Para muitos brasileiros, um processo que se desenrola nos imponentes corredores e salas de conferência da longínqua ONU pode parecer um tanto irrelevante para seu dia-a-dia. Tal sensação é compreensível, mas não condiz com a realidade do fluxo de armas no país, que tem a desonra de ser o campeão mundial em números absolutos de mortes anuais por armas de fogo. 85% das armas apreendidas pela CPI do Tráfico de Armas são brasileiras, mas um contingente cada vez mais visível tem procedência internacional. Provindas do tráfico internacional e passando por portos mal monitorados e fronteiras porosas ou entrando legalmente para lojas e forças de segurança e depois desviadas, estas armas muitas vezes são automáticas, de maior calibre e poder de fogo que suas similares nacionais. O noticiário policial nos oferece repetidos exemplos de sua prevalência e poder de destruição, especialmente em casos específicos como das facções do crime organizado no Rio de Janeiro.
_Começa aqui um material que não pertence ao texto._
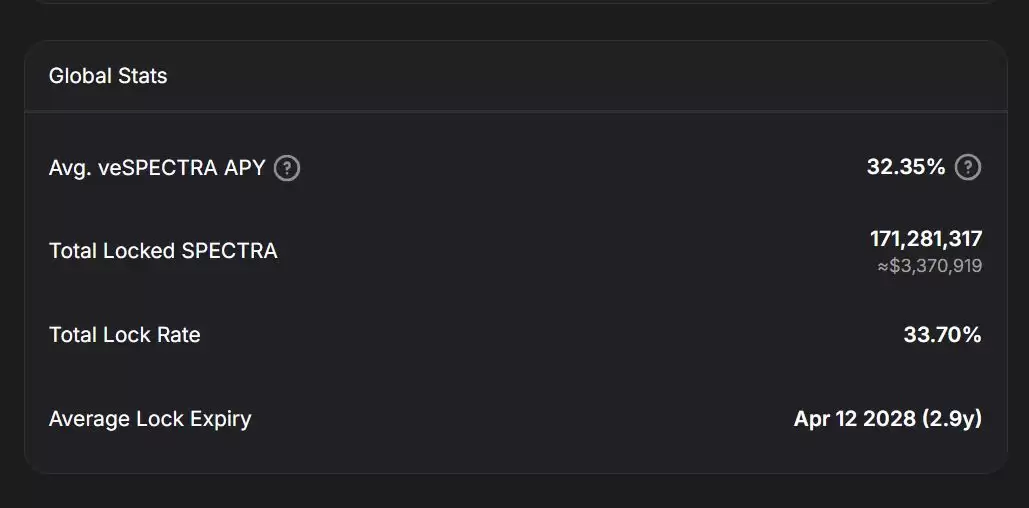1029x508 pixels.
Task: Click the Global Stats heading
Action: click(108, 76)
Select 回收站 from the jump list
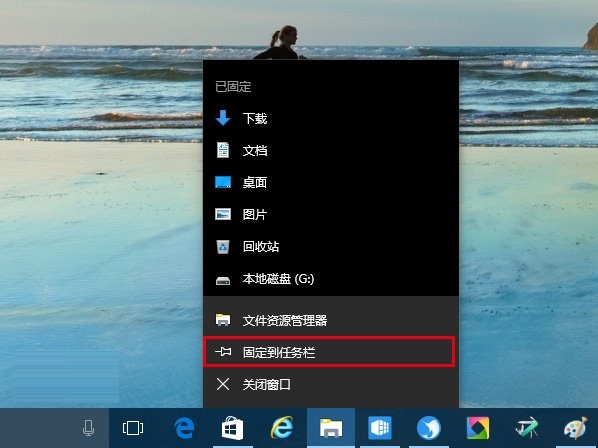Image resolution: width=598 pixels, height=448 pixels. (x=331, y=246)
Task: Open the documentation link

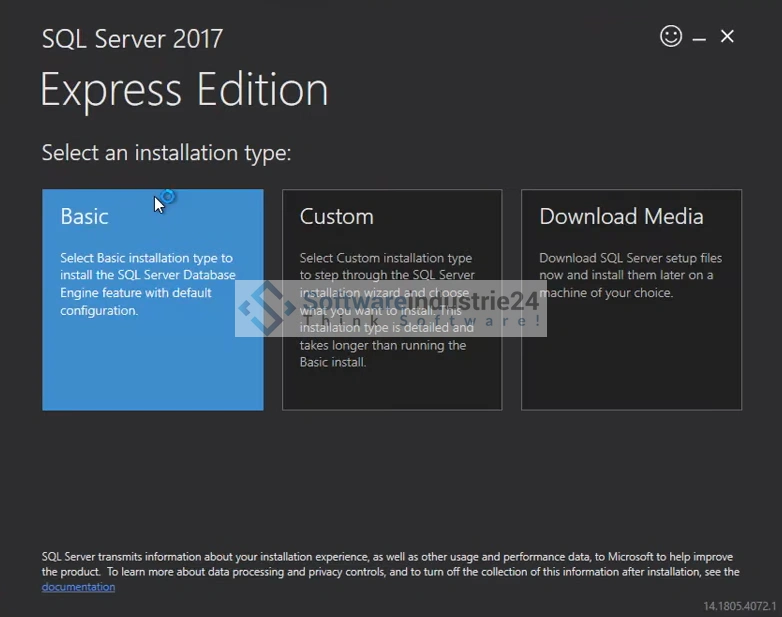Action: click(x=78, y=587)
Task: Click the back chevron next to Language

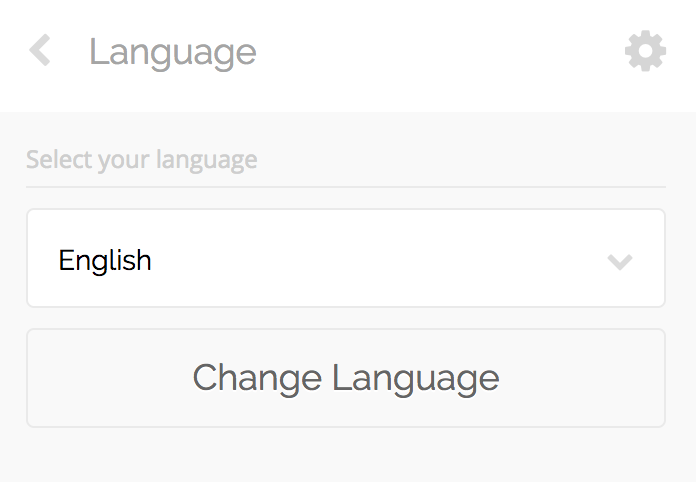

O Brasil é o segundo maior exportador de armas do continente americano – após os EUA – e o sexto maior exportador de armas leves (pistolas e revólveres) do mundo. Os números são impressionantes: 2,3 milhões de armas produzidas entre 2002 e 2006, das quais 1,7 milhões exportadas. Portanto, nosso país tem um papel de destaque tanto na oferta quanto na demanda por armas, comprovados vetores da violência urbana e catalisadores de conflitos internos ao redor do mundo
É exatamente por isso que o Instituto Sou da Paz tem se empenhado na ONU por um Tratado de Controle do Comércio de Armas. Incrivelmente, estes produtos literalmente desenvolvidos para matar não têm nenhum tipo de regulamentação jurídica global, podendo ser exportados ou importados ao bel prazer de países e muitas vezes grupos armados.